◆ The task
Determine how many lines in the entries below contain "computer", and output that number alone.

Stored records
+ + + + +

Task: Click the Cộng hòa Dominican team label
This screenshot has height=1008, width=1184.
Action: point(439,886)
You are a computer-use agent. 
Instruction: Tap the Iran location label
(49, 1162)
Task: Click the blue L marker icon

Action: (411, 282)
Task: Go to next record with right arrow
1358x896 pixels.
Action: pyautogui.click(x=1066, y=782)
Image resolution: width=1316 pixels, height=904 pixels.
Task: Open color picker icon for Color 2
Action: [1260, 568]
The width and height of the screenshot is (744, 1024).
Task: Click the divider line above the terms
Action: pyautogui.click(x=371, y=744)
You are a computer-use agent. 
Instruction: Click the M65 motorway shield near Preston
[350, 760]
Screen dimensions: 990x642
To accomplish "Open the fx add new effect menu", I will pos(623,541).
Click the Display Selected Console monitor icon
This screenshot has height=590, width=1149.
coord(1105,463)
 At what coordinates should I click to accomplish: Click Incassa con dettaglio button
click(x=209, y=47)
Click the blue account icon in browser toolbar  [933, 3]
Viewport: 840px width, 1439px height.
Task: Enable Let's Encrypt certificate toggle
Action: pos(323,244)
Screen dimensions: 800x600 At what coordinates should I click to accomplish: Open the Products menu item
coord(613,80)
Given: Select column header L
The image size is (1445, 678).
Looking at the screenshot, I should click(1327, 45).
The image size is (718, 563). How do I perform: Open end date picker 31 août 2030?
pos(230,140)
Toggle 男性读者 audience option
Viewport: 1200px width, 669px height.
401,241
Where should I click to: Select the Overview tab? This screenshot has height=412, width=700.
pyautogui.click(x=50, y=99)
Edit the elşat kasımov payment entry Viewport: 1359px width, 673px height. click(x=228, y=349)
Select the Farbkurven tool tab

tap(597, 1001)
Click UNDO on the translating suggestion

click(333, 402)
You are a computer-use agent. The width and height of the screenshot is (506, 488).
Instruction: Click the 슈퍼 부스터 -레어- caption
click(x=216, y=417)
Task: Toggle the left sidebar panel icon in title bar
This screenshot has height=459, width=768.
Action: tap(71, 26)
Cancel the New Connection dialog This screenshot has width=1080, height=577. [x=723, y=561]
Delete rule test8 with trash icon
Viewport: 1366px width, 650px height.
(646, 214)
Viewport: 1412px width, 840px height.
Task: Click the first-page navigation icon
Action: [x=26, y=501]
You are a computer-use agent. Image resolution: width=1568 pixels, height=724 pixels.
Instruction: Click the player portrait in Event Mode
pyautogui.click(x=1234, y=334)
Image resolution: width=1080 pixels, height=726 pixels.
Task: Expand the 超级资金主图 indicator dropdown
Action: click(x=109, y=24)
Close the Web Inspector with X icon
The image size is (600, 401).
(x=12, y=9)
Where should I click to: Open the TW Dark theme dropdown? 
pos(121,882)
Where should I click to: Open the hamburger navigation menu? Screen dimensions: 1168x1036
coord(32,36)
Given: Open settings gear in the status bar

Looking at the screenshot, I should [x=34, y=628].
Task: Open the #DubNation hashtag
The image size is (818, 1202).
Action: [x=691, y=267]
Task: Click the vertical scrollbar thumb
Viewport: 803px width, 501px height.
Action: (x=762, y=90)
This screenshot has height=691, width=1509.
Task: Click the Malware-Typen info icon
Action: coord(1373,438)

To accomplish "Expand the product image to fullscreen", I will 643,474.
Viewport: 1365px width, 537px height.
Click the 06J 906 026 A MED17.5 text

+ + + + +

◆ The answer
4